Your child might also be under the impression that, because they have always done well in Maths before, they don’t need to worry too much about applying themselves in that subject. However, as Maths becomes increasingly abstract, some kids struggle and may need to put in extra effort. Their teacher can point you and your child in the right direction, and help provide remediation if necessary.

Often, lower than expected results can simply reflect the curriculum becoming more involved. Science, for example, can become more difficult for some children with the introduction of memorisation and lab work. When the curriculum becomes more difficult, your child will need to work harder just to maintain their results.

It’s also possible that your child has an especially strict teacher. If your child’s teacher is tough but fair, try to see it as a blessing even if it means lower marks. Children often learn more from tough teachers and tend to look back on them fondly.

It is very important to start the conversation with your child by praising the positive first. Congratulate them, not only on high results, but also on getting better grades in subjects they previously had difficulty with. Ask them which grade they are proudest of and why. Involve them in discussions about their successes and challenge them to explain how they got such a good result. It is far more useful to ask, “What went right?” for a good result to see how that achievement can translate to other more difficult areas.

When talking with your child about problem areas, focus on discussing the class itself. Ask if the work was too difficult or if the class went too fast. For example, if Maths is “useless” and “boring,” find ways in the future to show them how Maths is used in subjects they love, from shopping to computer games.

Also ask about homework. Were they getting enough time to complete it or were extra-curricular activities taking up too much time after school? If your child doesn’t have a special homework area, spend some time over the holidays with them brainstorming and creating a new study space for next year. We’ve written an article with tips on creating good study habits.

3. Reflect on Your Own Expectations

Before over-analysing your child’s results, consider whether these results truly reflect your child’s strengths. If your child gets 80% and 70% in most subjects and 60% in one subject, it might not be something to worry too much about, as long as your child is making progress.

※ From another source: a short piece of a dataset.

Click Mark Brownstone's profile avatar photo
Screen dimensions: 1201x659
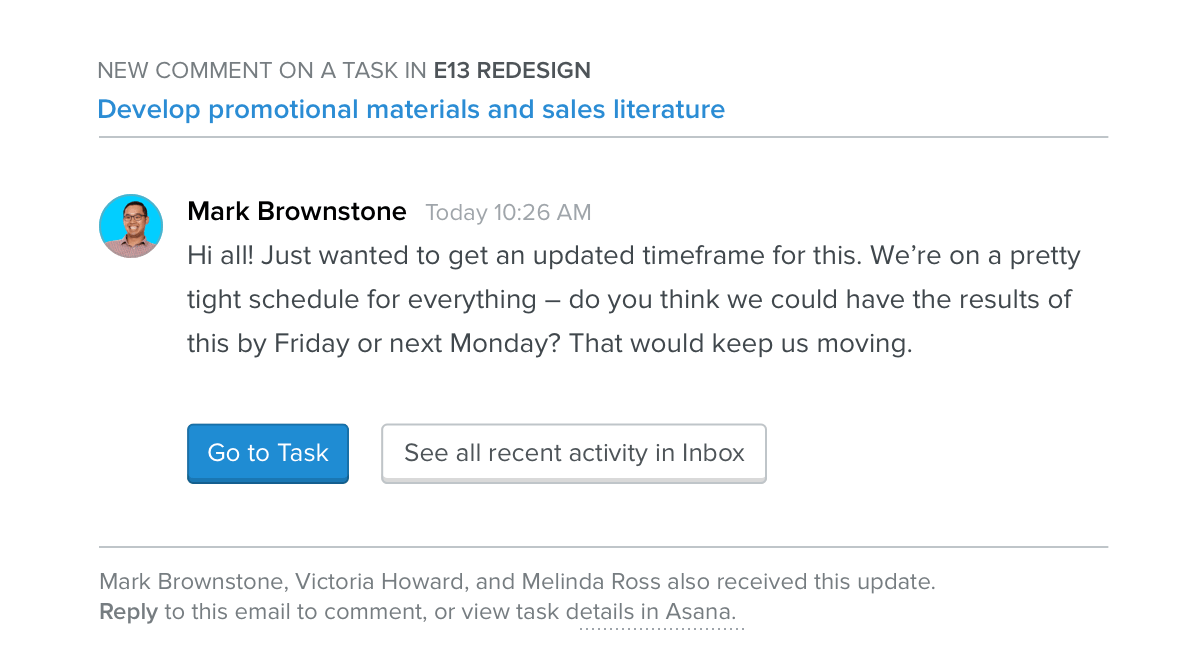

Many teachers are starting to express their concern that their learners are increasingly worried that they must get 80% or more in every subject to please their parents. For a small number of gifted learners, a perfect report is attainable. But for most students, the idea of being a ‘straight-A’ student is unrealistic.

Keep perspective and be sure that your expectations are realistic at all times. The most important thing is that your child is learning. If they are progressing, that’s good. If they are falling behind, help and support them to get back on track.